Powerhouse pharma coalition promises more antibiotics R&D, but calls for better incentives
- More than 80 pharmaceutical companies, including majors like Pfizer and Merck, jointly declared their commitment to increase investment in the development of antibiotics while calling on world governments to better incentivize the antibiotic market.
- In a declaration delivered at the World Economic Forum in Davos, Switzerland, the pharma companies pushed governments to better reward costly antibiotic R&D investments. Antibiotics usually command lower prices despite the cost of research.
- Specifically, the declaration asked for governments to allocate funds to create a "sustainable and predictable market for these technologies."
This declaration comes as antibiotic-resistant bacteria have become more prevalent. Even as more medicines are rendered ineffective, new antibiotics have been hard to come by. The pharma companies noted that no new class of gram-negative antibiotic has been approved over the last 40 years.
Two million people in the U.S. are infected by antibiotic-resistant bacteria each year, and 23,000 people die, according to the Centers for Disease Control.

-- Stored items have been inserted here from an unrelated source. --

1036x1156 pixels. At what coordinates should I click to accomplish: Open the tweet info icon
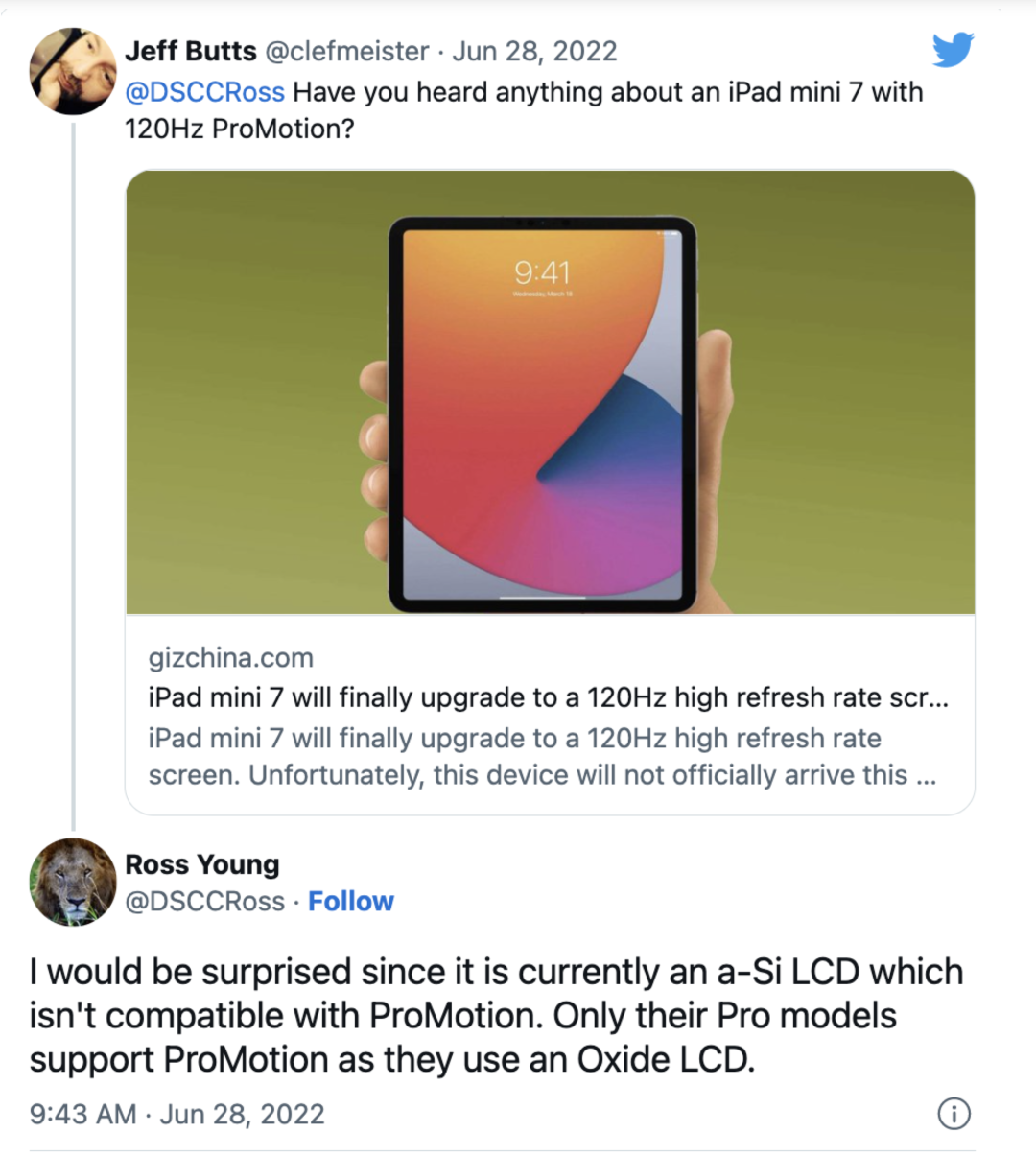953,1113
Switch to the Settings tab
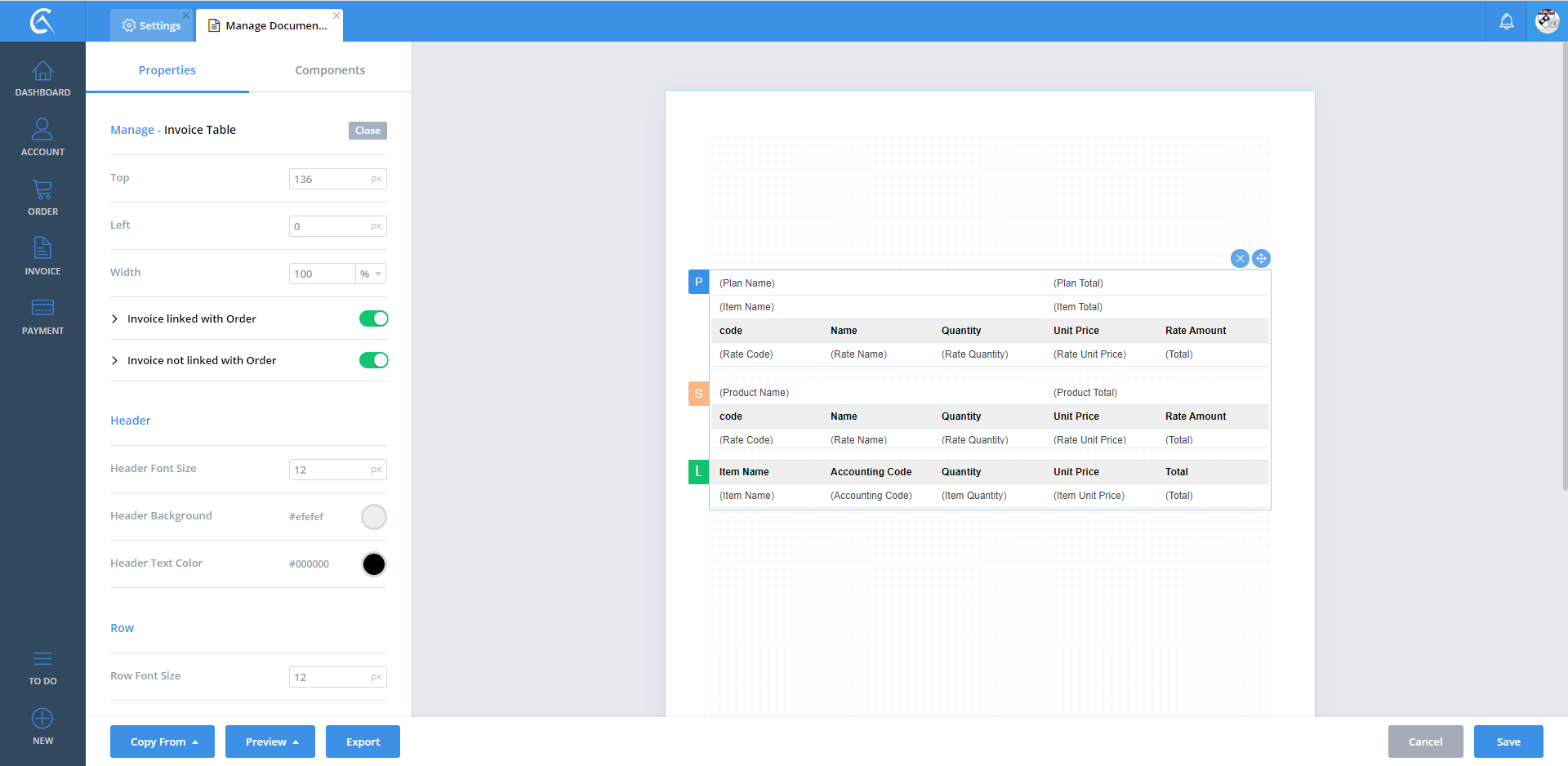Image resolution: width=1568 pixels, height=766 pixels. point(152,25)
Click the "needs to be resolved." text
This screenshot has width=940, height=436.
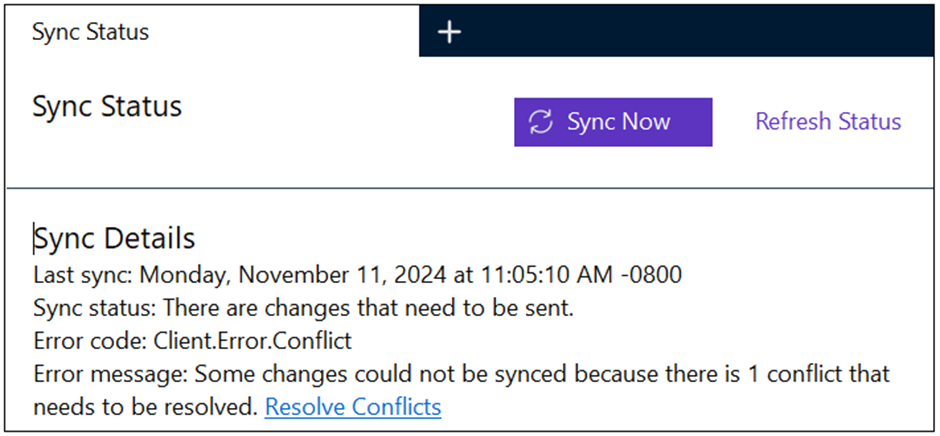click(x=146, y=407)
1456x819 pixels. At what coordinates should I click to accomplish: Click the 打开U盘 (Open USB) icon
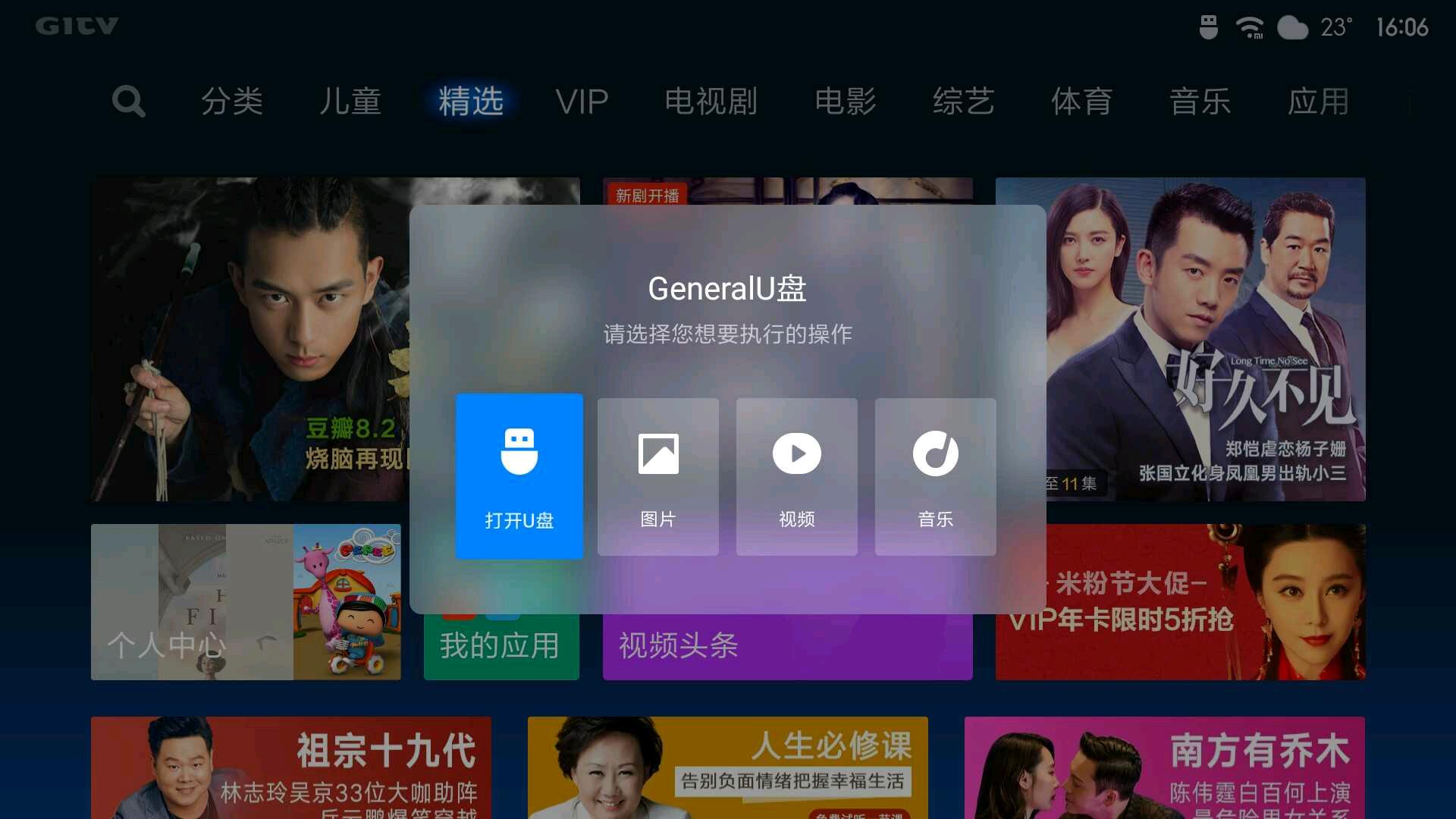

But, in the view of the drug companies, its challenging to recoup the investment made in R&D development as antibiotics are priced lower than many other medications. "The value assigned to antibiotics and diagnostics often does not reflect the benefits they bring to society, nor the investment required for their creation," the companies state in the declaration.
In order to rectify this problem, the companies want governments to fund new market structures that would "reduce the link between financial revenues for new antibiotics and the amount they get used." Some antibiotics are relied on for emergency purposes, and thus aren't prescribed as regular treatment like other drugs. One of the ways the companies propose to effect this change is implementing government-funded lump sum payments to companies creating proven antibiotics.
Additionally, the companies called on governments and health systems to reduce incentives for over-prescribing antibiotics.
In return for this more beneficial market structure, pharma companies pledged higher R&D investment and greater collaboration between industry and the public. The declaration also announced pharma support of reducing the use of antibiotics to only those patients that need them.